What is/are your priority nursing action(s) at this time?
- Call a Code Stroke (or whatever the equivalent is at your facility) to initiate response of the neurologist or Stroke team.
- Notify the charge nurse to help you obtain emergency equipment if you don’t already have it at the bedside to be prepared in case of emergency
What may be occurring in Mrs. Blossom?
- She may be having a stroke
You call a Code Stroke and notify the charge nurse for help. You obtain suction to have at bedside just in case. The neurologist arrives at bedside within 7 minutes to assess Mrs. Blossom. He notes her NIH Stroke Scale score is 32. He orders a STAT CT scan, which shows there is no obvious bleed in the brain.
What are the possible interventions for Mrs. Blossom at this time?
- Since there is no bleed evident on scan, Mrs. Blossom would qualify for a thrombolytic like tPA (alteplase) or for surgical intervention, as long as there are no contraindications
What are the contraindications for thrombolytics like tPA (alteplase)?
- Recent surgery, current or recent GI bleed within the last 3 months, excessive hypertension, evidence of cerebral hemorrhage
You administer tPA per protocol, initiate q15min vital signs and neuro checks. You stay with the patient to continue to monitor her symptoms.
What are possible complications of tPA administration? What should you monitor for?
- Bleeding, especially into the brain or a GI bleed
- She may bruise easily or bleed from IV sites or her gums
- Monitor for s/s bleeding or worsening stroke symptoms, which may indicate a hemorrhagic stroke has developed.
After 2 hours, Mrs. Blossom is showing signs of improvement. She is able to speak more clearly, though with a slight slur. She is still slightly weak on the left side, but is able to hold her arm up for 10 seconds now. Her NIHSS is now 6. Mrs. Blossom’s daughter asks you why this happened.
What would you explain has happened to Mrs. Blossom physiologically?
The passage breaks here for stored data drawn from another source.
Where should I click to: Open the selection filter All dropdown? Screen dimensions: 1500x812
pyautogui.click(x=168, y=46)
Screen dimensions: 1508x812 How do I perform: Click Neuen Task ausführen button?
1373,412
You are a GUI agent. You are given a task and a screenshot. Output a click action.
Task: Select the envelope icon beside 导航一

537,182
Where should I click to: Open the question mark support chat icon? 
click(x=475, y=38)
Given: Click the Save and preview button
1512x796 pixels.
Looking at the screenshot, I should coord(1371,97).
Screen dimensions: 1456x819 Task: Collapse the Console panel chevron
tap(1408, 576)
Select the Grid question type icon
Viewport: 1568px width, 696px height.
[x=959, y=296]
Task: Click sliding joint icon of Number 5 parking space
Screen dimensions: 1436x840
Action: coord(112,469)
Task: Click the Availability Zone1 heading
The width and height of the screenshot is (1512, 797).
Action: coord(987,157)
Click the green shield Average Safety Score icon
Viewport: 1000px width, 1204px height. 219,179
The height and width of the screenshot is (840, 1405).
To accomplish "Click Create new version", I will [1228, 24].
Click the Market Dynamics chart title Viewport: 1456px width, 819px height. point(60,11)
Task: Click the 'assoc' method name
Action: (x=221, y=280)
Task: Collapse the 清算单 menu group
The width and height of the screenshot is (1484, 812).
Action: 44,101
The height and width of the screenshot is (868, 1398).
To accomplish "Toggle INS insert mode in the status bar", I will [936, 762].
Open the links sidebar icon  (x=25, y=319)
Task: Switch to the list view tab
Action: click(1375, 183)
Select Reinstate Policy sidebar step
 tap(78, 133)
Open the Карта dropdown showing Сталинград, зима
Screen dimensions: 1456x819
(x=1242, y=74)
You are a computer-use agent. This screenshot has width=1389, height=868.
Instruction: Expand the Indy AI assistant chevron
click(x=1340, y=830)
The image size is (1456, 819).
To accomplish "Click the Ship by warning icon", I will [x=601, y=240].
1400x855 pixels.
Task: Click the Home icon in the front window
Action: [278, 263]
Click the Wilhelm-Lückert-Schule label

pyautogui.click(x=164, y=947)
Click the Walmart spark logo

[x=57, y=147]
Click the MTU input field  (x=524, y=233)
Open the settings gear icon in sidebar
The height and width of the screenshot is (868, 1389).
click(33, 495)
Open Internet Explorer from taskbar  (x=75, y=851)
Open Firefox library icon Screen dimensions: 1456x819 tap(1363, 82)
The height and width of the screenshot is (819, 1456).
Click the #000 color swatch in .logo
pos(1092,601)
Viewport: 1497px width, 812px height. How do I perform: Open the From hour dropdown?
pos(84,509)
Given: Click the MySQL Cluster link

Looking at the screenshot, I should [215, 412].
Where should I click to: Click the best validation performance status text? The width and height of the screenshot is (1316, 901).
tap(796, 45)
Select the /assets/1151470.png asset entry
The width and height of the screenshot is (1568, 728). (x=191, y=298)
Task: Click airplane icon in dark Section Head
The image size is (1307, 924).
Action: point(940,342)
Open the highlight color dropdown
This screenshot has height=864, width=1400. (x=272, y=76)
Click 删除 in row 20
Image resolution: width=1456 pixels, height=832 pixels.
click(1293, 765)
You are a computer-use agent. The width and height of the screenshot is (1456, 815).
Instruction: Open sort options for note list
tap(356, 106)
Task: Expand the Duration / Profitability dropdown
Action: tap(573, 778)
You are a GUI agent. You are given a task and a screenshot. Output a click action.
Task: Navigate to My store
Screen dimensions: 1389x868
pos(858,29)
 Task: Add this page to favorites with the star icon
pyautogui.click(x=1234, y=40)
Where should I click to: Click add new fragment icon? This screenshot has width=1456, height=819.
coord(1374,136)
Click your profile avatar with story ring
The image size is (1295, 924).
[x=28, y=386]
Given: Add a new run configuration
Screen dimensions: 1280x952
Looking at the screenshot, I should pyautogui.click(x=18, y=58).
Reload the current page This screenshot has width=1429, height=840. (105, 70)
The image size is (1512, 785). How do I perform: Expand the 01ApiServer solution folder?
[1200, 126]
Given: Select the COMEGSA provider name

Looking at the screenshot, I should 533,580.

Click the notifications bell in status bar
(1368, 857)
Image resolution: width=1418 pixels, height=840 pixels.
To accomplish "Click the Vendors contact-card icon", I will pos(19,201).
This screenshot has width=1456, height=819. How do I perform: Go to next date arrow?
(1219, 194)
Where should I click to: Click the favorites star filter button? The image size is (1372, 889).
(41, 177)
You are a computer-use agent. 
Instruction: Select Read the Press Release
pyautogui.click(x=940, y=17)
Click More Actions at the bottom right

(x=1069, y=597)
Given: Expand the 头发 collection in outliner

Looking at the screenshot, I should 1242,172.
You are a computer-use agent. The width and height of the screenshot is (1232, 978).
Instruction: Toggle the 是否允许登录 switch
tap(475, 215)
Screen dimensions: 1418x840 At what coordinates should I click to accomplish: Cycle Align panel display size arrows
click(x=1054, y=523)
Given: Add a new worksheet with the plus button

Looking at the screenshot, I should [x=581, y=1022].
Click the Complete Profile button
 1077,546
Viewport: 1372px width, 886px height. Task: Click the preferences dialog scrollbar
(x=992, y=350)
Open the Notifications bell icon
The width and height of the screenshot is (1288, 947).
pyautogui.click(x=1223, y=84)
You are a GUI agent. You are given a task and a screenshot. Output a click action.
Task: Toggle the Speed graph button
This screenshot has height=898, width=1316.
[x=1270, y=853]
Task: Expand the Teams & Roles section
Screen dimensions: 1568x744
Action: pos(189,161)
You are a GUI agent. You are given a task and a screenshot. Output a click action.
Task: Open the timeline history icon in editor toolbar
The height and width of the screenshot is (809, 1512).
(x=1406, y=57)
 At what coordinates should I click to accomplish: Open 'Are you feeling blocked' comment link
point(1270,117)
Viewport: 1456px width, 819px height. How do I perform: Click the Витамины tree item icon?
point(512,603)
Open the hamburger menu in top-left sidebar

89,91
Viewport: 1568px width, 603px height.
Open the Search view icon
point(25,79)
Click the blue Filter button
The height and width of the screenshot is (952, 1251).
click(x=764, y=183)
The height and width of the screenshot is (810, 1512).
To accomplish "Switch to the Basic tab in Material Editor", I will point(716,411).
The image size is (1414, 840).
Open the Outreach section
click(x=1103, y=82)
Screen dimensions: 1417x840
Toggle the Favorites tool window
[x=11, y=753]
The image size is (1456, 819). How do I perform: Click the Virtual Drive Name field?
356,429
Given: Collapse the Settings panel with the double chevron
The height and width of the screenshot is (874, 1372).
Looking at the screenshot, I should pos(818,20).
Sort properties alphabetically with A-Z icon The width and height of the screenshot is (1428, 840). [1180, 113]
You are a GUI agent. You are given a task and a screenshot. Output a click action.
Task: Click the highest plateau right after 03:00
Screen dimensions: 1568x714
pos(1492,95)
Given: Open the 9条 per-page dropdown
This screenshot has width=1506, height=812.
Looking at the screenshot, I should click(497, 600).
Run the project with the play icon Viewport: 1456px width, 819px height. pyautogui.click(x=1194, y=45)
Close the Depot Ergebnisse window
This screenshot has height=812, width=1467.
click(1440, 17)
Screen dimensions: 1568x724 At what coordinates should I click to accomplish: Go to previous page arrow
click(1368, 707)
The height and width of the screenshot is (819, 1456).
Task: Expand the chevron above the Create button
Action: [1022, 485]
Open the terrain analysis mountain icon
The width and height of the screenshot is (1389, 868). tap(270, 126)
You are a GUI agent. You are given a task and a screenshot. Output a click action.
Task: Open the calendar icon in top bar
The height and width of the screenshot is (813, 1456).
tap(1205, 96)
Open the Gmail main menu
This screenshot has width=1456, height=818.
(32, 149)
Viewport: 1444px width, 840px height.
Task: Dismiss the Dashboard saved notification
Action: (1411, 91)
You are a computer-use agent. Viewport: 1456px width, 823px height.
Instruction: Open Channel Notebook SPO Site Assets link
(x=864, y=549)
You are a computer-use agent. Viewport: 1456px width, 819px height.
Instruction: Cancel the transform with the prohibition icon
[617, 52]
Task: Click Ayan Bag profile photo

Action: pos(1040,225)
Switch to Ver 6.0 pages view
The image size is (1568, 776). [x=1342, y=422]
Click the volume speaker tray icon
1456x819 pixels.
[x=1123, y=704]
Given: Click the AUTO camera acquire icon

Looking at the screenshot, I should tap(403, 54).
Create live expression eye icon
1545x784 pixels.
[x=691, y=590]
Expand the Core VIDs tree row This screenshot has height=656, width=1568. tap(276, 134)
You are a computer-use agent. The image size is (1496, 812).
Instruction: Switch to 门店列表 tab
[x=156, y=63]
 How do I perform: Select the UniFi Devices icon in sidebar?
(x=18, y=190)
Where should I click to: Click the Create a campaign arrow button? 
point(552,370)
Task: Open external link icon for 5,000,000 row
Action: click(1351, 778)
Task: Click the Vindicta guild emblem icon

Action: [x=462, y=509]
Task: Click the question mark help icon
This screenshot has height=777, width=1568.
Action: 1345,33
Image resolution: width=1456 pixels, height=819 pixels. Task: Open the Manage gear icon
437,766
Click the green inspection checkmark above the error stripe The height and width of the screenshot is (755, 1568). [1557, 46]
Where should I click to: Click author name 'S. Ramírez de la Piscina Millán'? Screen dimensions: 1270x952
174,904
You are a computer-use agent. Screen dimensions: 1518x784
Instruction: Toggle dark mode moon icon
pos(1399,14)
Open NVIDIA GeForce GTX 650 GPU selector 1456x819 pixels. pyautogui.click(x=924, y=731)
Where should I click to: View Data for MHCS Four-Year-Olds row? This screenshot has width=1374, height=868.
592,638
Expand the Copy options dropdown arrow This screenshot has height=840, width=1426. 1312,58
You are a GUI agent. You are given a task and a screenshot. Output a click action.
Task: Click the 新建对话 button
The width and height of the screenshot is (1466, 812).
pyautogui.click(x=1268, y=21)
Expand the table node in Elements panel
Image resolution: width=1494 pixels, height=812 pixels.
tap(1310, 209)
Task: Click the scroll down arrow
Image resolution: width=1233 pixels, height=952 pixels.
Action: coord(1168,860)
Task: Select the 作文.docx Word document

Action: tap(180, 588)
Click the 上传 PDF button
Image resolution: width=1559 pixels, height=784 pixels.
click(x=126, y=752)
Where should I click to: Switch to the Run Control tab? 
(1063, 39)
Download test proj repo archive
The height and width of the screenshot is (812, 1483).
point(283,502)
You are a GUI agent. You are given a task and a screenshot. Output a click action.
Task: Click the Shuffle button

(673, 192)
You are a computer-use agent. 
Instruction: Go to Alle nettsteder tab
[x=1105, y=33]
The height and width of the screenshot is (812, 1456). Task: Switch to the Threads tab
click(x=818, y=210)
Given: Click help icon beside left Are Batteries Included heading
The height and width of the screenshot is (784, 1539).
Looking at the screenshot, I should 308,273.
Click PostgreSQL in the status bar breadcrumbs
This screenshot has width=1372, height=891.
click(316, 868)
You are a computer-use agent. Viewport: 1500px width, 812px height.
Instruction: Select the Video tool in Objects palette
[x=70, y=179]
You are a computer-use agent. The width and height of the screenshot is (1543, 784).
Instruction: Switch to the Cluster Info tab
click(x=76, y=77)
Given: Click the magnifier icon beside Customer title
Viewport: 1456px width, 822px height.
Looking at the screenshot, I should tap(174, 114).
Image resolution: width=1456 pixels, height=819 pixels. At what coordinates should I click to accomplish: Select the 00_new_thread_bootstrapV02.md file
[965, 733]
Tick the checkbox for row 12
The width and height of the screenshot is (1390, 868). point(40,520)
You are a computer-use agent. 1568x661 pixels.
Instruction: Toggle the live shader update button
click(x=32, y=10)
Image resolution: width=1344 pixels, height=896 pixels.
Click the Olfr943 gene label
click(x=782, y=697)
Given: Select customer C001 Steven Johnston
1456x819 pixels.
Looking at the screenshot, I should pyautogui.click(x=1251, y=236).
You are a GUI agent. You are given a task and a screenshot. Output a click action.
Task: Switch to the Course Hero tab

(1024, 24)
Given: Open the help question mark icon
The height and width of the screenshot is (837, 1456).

- Because of her new onset atrial fibrillation, the blood was likely pooling in her atria because they were just quivering and not contracting. When blood pools, it clots. When she was converted back into a normal rhythm and her atria began contracting again, that likely dislodged a clot, which went to her brain.
- The clot in her brain caused brain tissue to die → ischemic stroke.
Two days later, Mrs. Blossom has recovered fully. She will be discharged today on Clopidogrel and Aspirin, plus a calcium channel blocker, with a follow up appointment in 1 week to see the neurologist.
What education topics should be included in the discharge teaching for Mrs. Blossom and her family?
- Anticoagulant therapy is imperative to prevent further clots from forming within Mrs. Blossom’s atria if she stays in Atrial Fibrillation.
- They should be taught the signs of a stroke (FAST) and call 911 if they notice them.
- They should be taught signs of Atrial Fibrillation with RVR and be sure to go to the hospital if this occurs – the patient is at higher risk for stroke.
- Medication instructions for calcium channel blockers and anticoagulants.